Google Chrome notorious bug Issue 753053

jQuery Cycle - squishing images?

The issue discussed in this question happened to me with a production site, but in addition to Firefox, we saw it in IE.
This is how it should look, with all three fading to different pictures intermittently:
We got these screenshots from clients:
Abmormally small images:
Weird sized images:
We were able to reproduce it reliably with Firefox with a hard refresh (ctrl-f5), but the only one in our office that could reproduce it in IE was running IE8 on Windows 7, and then not reliably. The client was using IE7, I believe on XP.

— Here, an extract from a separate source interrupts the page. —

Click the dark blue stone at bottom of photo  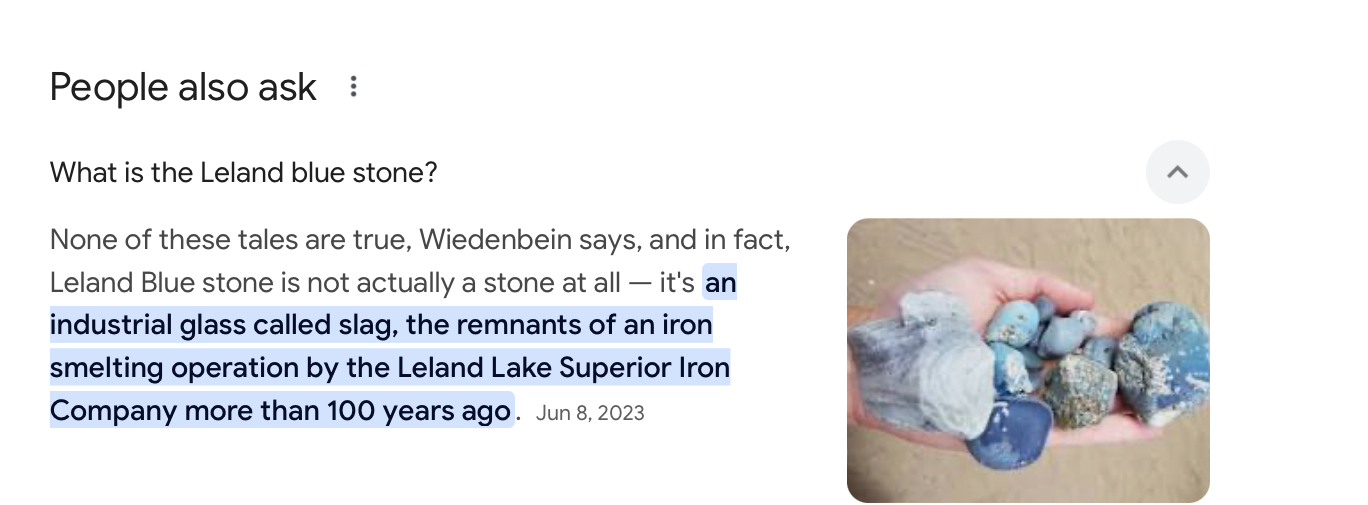pos(1009,433)
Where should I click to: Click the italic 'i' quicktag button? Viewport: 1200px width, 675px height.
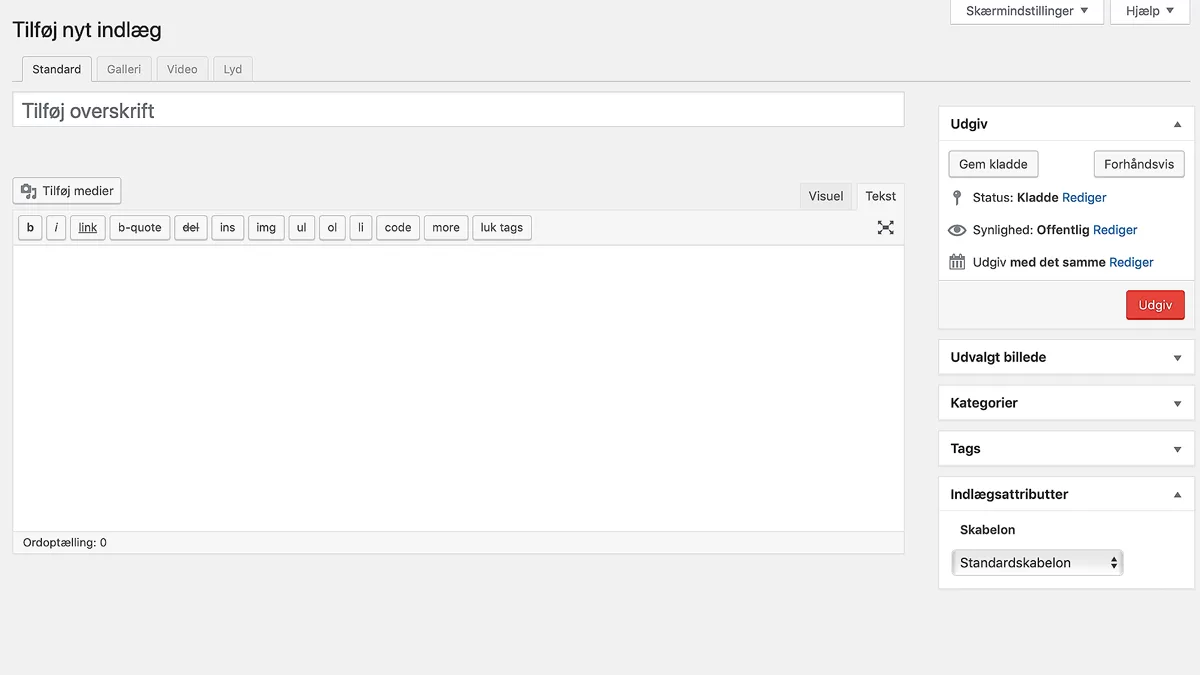pyautogui.click(x=56, y=228)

I fixed it by setting up the slideshow in $(window).load() instead of $(document).ready(), but I never figured out why it was so hard to reproduce in IE. Management is unsettled by the fact that we could not reliably reproduce it in IE or explain why it happened, and I've been asked to investigate.
Does anyone have an idea? Does the same issue discussed in the linked question apply to IE in certain circumstances? All I can say at this point is "we can't always pin down things like this."

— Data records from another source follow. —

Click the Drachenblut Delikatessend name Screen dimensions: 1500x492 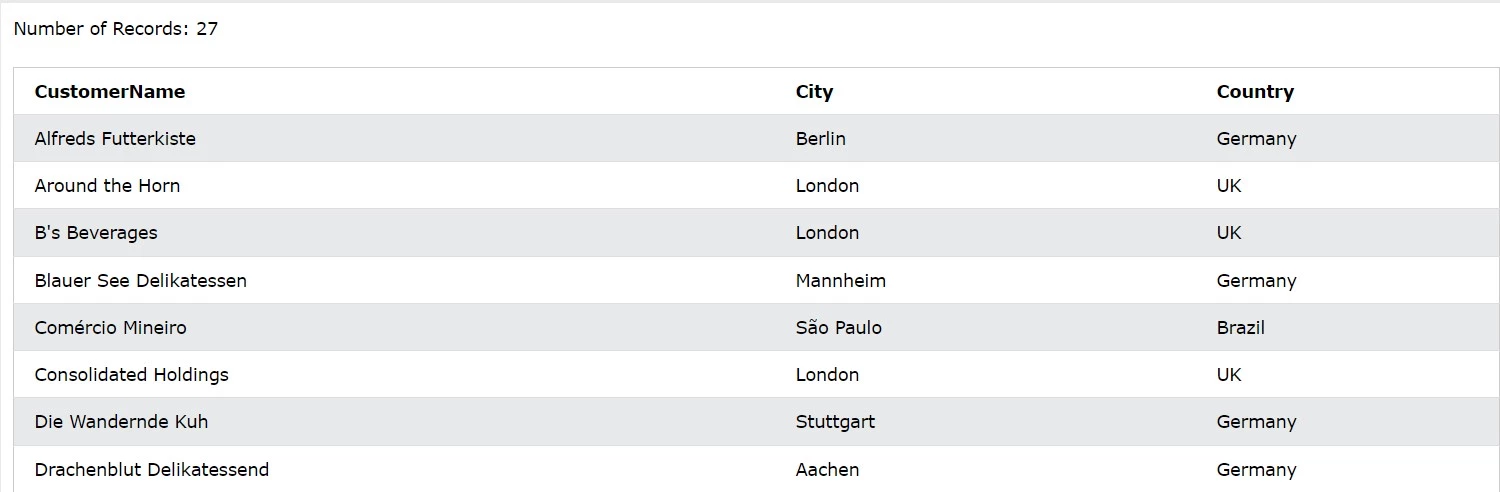tap(151, 470)
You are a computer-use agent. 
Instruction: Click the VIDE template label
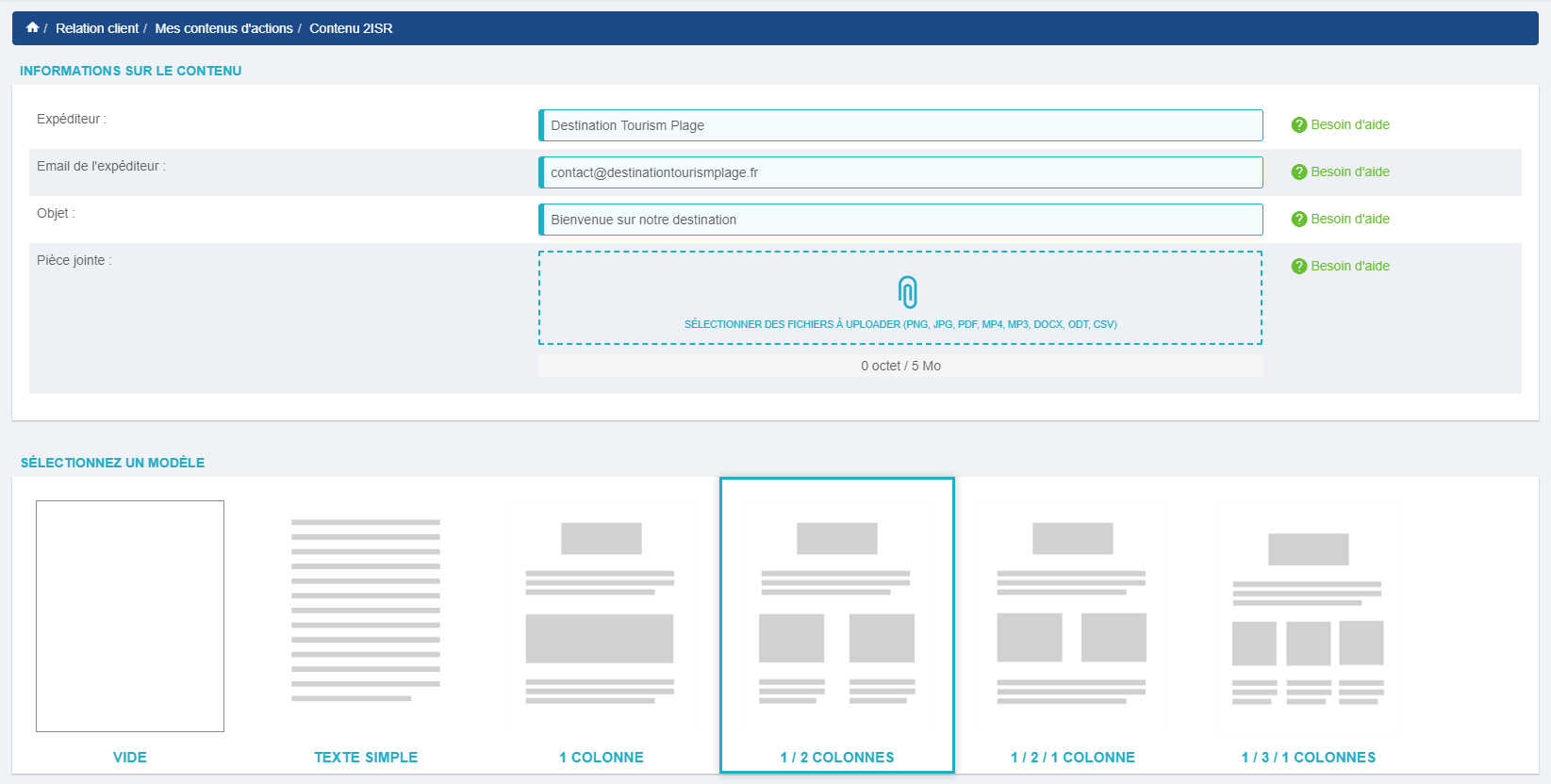[x=130, y=757]
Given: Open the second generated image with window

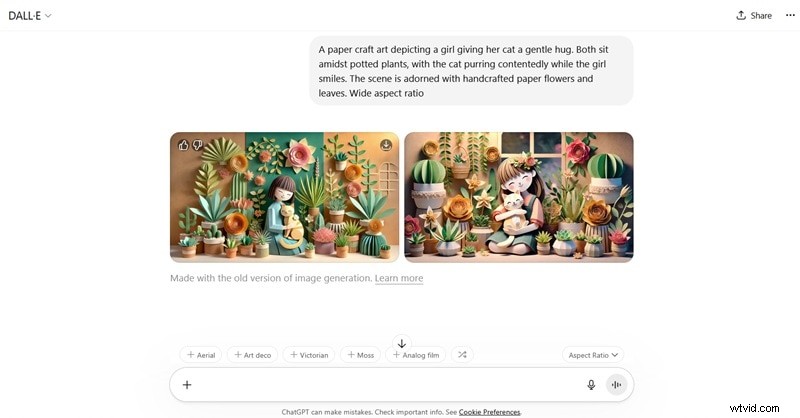Looking at the screenshot, I should (x=519, y=197).
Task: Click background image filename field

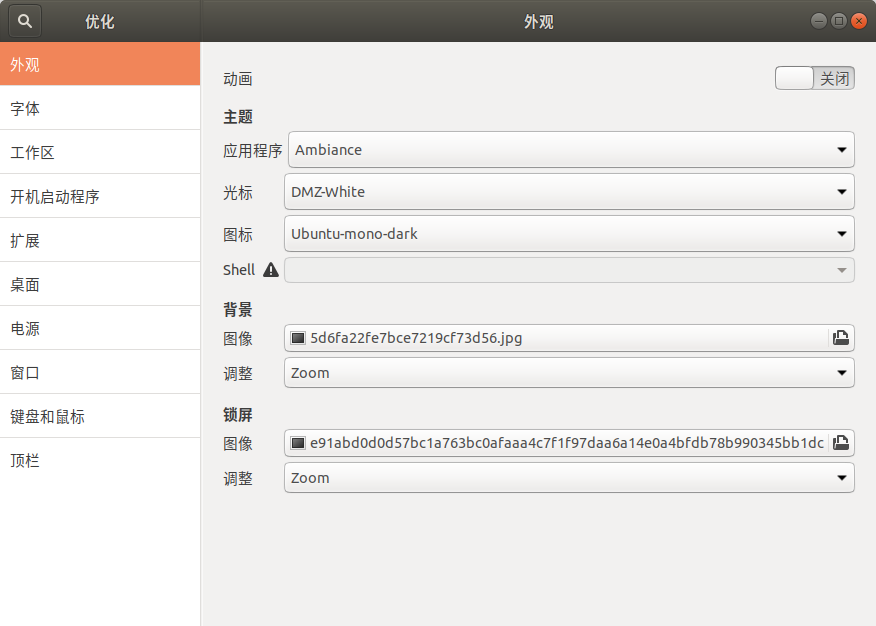Action: point(556,338)
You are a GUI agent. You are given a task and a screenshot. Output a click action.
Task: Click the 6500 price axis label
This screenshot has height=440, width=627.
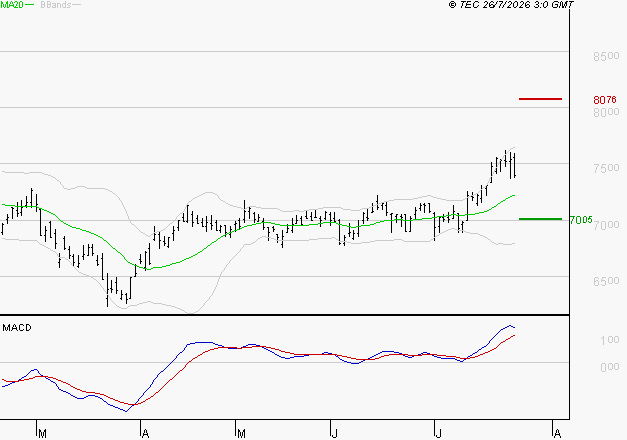606,281
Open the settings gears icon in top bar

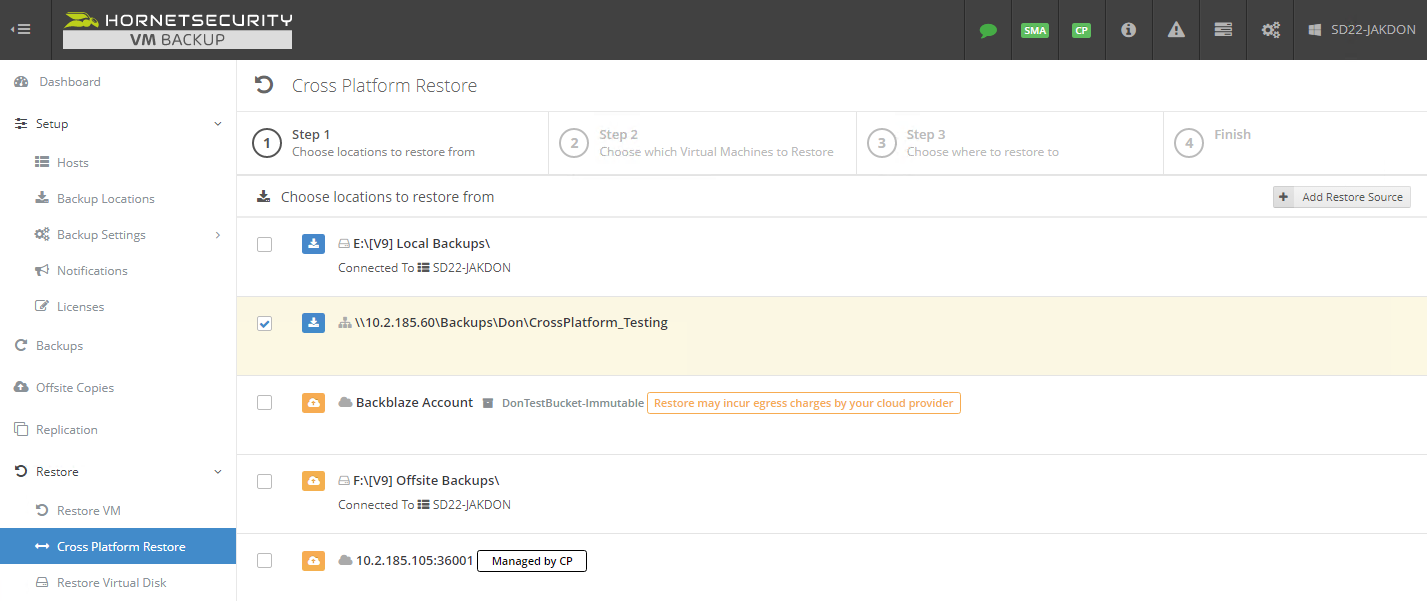point(1270,30)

UPDATE: I was able to make it happen reliably in IE by not setting the src attributes in the slideshows until after I set up the slideshow in Javascript. I think this proves it was indeed the same timing issue, just happening more rarely because IE is a different rendering engine. Management is still curious what other circumstances intervened, but I'm confident now that it was indeed a timing issue in all browsers, and our production site is safe from further issues.
Also, I asked the same question on jQuery forums here and was told to explicitly set image sizes in the img elements. This also fixed the issue.
It's explained in the link you posted. It's a timing issue. Sometime the cycle starts early, sometimes not. And 'sometimes' may just be 'almost never' in some browsers.
Starting the cycle in document.ready ensures that all images have been loaded before the cycle starts so the dimensions are properly detected.
It can very well depend on CPU speed, network latency, browser, OS and whatnot.
The reason it's so hard to reproduce consistently is because the environment is very complex, and the results depend on things you don't see right away.
I know this is late in the game, but I, too very recently experienced this problem. It drove me nuts. The solution is, in fact to use the $(window).load event method to start the cycle plugin--it guarantees that all associated page-load activity (including any downloads associated with ANY child elements) is complete before it fires. It works in all of the 'big five' browsers.
In my case, I am displaying images of different sizes and aspect ratios, and populating the image list automatically by using a server-side script to populate a variable containing dynamically created tags for all the image types in a designated directory that I tell it to include. Consequently, I can't include the image width and height in the tags, because I don't know what they are. In order to get around this, at the client side I use cycle's onbefore: to fire a script that dynamically looks at the image being processed and then sets the slideshow container to a width and height matching the photo's native width and height. I display a "Loading xx photos..." message with an animated GIF loader graphic so that the user knows something is going on while the images are downloaded.
The slideshow(s) in question reside in an area on the hangmanhills.org website that is restricted to Hangman Hills Residents' Association members only, so I can't show you the end product.